4. Depth a concern: Indianapolis has unproven depth at both safety and corner, and injuries akin to last year's could really leave the Colts exposed. They let Kelvin Hayden go in a salary-cutting move. That leaves them with Jerraud Powers, Jacob Lacey and Justin Tryon as their top-three corners, with untested Kevin Thomas fourth. They re-signed Melvin Bullitt to play safety alongside Antoine Bethea, but all the options behind them are young and haven't done much. It could be an issue.
5. Short-yardage offense: Joseph Addai can be effective in all situations, but he'd likely benefit and be fresher later in the season if he played fewer snaps. When the Colts are moving the ball, they go no-huddle and trap opponents in personnel packages, unable to substitute. The thing is, they are also unable to substitute. The Colts might do well to pause a bit more often to get rookie Delone Carter on the field to give them their best cracks on third-and-short and near the goal line.
-- Paul Kuharsky, ESPN.com
Inside The Numbers
One of the weaknesses of the Colts' secondary last season was with deep passes over the middle, and the team didn't make any significant personnel changes there. Indianapolis elected for continuity over improvement at safety by re-signing Melvin Bullitt. Kelvin Hayden's release left a hole at cornerback that sixth-round draft choice Chris Rucker won't be likely to fill.
• The Colts were so bad against the run in the 2010-11 season that teams didn't bother to disguise their intentions. When opposing offenses lined up with multiple running backs in the backfield, the Colts ranked 28th in the NFL, allowing 4.6 yards per rush. Free-agent acquisitions (DT Tommie Harris, LB Ernie Sims, DE Jamaal Anderson) plus rookie defensive tackle Drake Nevis should provide some muscle against the run.
• While blitzing Peyton Manning is generally regarded as a bad idea, manufacturing pressure with a four-man pass rush didn't yield results, either. Last season, Manning threw 25 touchdown passes against four or fewer rushers, tops in the league, and the Colts' offensive line allowed six sacks all season against a four-man rush (fewest in NFL). Opposing defensive coordinators will have to hope for growing pains from rookie tackles Anthony Castonzo and Ben Ijalana, who may be forced into early action with left tackle Charlie Johnson's move to Minnesota.
-- ESPN Stats & Information
Mel Kiper's Draft Class Watch
Anthony Castonzo: Ready to protect.
You won't hear his name mentioned a lot, and that should be a good thing for rookie offensive tackle Anthony Castonzo, who could be protecting Peyton Manning's blind side in Week 1.

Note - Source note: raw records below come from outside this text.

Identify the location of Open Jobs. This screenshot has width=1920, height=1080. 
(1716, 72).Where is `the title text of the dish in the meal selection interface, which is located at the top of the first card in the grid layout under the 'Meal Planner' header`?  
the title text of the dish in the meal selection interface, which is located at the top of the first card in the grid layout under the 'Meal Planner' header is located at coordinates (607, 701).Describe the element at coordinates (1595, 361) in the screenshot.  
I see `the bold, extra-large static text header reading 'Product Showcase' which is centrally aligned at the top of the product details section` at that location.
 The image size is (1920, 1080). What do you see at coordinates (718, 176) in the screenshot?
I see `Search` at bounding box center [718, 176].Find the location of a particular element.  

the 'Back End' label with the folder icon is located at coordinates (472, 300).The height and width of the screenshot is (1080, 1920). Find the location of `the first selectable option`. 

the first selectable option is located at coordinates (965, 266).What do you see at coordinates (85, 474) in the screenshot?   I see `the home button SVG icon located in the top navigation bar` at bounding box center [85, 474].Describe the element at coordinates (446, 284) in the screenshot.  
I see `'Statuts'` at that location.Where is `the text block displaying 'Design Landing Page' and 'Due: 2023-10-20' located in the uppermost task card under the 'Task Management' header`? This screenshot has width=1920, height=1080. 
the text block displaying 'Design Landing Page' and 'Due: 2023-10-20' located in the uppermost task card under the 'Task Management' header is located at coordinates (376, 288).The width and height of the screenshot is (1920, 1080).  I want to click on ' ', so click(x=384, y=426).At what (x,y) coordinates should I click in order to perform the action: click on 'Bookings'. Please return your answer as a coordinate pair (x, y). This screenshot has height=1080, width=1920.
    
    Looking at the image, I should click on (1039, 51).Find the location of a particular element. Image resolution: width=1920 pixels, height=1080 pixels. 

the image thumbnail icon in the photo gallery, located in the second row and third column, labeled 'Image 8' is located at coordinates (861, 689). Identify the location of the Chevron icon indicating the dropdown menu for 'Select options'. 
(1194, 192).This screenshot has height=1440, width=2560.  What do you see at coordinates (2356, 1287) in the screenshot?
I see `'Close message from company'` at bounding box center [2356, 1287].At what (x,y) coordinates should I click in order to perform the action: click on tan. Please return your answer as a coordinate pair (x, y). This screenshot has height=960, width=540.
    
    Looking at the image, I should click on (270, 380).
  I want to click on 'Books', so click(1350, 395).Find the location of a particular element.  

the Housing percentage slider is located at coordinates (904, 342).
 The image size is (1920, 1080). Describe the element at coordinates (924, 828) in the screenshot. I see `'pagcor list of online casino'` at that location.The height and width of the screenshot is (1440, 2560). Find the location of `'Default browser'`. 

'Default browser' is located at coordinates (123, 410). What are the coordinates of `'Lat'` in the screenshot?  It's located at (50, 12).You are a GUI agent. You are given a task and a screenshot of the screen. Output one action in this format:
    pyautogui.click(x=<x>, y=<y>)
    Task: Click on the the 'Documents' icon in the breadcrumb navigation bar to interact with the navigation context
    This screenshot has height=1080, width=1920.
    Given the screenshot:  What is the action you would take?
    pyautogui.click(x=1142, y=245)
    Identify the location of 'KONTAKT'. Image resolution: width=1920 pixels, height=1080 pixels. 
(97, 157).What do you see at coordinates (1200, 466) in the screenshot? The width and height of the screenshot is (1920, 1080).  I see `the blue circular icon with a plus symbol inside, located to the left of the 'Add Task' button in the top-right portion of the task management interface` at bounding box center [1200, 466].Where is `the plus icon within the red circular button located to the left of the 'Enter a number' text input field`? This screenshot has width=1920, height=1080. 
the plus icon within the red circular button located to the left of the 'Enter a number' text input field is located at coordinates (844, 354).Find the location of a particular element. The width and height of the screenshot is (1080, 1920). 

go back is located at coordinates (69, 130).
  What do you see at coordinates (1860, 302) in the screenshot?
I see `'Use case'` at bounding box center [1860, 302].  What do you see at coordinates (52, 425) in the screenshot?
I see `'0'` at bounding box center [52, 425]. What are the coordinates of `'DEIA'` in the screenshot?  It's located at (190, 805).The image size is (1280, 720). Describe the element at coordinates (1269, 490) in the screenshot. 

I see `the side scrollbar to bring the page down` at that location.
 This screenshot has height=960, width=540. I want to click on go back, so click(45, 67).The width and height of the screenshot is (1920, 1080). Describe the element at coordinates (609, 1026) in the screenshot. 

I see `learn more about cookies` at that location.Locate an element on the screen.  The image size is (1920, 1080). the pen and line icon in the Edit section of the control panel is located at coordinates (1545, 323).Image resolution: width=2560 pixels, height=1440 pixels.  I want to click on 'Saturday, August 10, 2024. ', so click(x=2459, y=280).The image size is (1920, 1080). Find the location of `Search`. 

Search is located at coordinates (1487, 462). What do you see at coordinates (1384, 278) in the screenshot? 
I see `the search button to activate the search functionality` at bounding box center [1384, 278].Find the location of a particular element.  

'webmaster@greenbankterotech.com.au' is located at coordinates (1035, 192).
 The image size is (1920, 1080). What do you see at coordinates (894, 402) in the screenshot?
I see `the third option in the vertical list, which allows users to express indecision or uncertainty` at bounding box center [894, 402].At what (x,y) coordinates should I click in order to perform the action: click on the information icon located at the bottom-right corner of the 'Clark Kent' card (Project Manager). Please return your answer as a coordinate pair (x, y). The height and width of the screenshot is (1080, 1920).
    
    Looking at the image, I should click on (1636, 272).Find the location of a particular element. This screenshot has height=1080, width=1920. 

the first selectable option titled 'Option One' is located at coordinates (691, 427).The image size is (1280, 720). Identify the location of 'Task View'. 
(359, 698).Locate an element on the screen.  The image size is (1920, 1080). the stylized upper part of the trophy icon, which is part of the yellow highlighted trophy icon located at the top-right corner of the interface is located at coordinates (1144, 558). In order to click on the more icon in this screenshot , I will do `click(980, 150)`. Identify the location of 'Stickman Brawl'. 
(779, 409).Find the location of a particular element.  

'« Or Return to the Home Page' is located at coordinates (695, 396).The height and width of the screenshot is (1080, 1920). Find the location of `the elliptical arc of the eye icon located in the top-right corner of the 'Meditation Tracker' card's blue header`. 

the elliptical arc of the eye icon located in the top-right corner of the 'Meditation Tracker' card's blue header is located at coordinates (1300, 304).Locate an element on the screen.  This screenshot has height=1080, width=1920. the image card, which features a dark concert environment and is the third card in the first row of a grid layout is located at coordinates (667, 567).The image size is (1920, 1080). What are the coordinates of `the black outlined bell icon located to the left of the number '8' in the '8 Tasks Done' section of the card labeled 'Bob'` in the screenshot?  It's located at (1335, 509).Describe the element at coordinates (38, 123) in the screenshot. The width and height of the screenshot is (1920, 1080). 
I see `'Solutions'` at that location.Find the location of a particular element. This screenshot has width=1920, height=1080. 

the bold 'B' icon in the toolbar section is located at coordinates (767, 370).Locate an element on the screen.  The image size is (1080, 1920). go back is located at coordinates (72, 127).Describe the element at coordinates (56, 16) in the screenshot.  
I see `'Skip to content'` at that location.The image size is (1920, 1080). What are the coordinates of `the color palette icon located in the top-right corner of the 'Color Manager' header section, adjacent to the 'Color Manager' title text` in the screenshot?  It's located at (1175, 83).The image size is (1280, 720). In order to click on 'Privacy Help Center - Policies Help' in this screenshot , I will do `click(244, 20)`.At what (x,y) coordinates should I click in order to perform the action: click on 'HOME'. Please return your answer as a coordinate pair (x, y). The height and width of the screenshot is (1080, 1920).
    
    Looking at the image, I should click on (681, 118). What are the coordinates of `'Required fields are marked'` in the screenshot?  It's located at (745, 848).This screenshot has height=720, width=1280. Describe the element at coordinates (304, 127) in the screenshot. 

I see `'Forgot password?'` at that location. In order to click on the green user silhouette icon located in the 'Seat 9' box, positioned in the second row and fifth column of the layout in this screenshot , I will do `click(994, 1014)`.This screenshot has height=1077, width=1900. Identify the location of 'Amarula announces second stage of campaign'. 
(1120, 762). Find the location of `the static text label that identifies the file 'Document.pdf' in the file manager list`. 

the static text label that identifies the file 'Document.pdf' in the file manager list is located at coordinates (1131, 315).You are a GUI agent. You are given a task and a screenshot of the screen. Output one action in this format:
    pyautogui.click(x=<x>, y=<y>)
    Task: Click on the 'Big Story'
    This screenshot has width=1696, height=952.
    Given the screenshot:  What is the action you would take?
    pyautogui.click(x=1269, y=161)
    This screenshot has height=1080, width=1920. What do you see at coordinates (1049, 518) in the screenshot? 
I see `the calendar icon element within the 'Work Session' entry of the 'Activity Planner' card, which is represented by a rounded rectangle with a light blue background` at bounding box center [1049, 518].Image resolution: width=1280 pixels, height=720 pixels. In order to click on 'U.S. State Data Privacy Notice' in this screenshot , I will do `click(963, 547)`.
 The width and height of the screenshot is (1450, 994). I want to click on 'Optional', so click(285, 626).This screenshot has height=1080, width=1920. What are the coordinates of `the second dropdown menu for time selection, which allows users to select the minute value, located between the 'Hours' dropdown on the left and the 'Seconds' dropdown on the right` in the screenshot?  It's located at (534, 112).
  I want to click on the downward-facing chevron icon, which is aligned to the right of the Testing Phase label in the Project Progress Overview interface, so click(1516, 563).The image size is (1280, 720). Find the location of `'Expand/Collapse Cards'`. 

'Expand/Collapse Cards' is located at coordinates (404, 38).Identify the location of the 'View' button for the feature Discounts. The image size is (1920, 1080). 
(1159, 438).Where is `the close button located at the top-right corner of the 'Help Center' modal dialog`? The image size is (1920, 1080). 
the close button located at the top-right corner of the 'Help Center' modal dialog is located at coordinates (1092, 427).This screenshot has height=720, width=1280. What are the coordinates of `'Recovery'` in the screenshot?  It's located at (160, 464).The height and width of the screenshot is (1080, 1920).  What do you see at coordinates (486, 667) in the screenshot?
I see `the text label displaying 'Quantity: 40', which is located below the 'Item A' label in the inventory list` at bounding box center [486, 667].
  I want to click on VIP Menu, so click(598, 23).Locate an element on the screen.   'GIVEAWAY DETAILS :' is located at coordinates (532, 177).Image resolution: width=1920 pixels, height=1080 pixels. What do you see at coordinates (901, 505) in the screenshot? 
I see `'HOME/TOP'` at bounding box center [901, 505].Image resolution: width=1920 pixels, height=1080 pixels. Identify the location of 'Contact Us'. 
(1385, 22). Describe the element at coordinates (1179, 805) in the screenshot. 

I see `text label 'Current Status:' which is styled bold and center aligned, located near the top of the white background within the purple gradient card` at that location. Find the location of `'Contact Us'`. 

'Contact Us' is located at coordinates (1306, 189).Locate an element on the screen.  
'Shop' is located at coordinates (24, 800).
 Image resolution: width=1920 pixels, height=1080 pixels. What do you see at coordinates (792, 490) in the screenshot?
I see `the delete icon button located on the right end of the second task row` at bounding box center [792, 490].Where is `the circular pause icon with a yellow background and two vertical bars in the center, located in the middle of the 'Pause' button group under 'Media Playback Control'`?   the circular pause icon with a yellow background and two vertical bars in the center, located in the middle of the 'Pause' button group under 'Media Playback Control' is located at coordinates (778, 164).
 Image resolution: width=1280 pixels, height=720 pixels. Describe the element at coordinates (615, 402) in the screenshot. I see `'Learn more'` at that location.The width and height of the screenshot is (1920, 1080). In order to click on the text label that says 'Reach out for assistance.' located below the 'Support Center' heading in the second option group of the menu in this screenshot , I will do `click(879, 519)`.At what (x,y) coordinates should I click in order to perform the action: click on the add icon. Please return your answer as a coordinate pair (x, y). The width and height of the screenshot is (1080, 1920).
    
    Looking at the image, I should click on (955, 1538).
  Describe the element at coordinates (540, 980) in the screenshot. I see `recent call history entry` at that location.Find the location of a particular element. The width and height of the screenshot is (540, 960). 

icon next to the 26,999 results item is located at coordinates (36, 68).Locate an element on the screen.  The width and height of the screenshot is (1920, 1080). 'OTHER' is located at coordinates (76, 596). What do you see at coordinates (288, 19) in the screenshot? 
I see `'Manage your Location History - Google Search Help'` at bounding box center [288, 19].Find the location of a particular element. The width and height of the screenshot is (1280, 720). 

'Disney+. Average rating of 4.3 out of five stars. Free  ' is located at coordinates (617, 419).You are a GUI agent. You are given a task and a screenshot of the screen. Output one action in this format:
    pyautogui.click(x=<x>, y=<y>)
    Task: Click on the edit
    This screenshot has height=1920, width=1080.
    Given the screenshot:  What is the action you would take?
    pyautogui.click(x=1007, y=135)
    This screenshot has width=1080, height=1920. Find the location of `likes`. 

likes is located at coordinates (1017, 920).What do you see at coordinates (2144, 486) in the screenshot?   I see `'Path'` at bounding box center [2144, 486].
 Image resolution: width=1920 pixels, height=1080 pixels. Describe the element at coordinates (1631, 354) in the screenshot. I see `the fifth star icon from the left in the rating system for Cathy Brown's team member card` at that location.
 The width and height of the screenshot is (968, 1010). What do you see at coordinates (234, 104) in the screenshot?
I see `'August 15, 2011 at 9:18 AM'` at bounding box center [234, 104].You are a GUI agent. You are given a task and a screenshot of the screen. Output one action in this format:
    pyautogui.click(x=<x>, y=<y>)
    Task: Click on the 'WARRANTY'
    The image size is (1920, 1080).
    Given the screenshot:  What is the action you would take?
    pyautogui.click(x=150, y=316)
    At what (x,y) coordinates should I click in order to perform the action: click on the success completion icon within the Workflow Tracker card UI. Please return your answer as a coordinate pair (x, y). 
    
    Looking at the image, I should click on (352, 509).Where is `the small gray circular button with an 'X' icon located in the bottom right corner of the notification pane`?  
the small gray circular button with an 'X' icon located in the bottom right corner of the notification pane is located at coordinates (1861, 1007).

Castonzo has a ton of experience after a distinguished career at Boston College, and has very good feet that will help him against the speed rushers that come with the 3-4 alignments. That said, the Colts figure to be chipping on his side and providing plenty of help.
Elsewhere, rookie Ben Ijalana could see work at either guard or right tackle. He was a tackle in college, but I figured he'd move inside as a pro. Finally, look for former LSU star Drake Nevis to see a ton of reps at defensive tackle. He hasn't been overwhelmed after a college career filled with tough competition.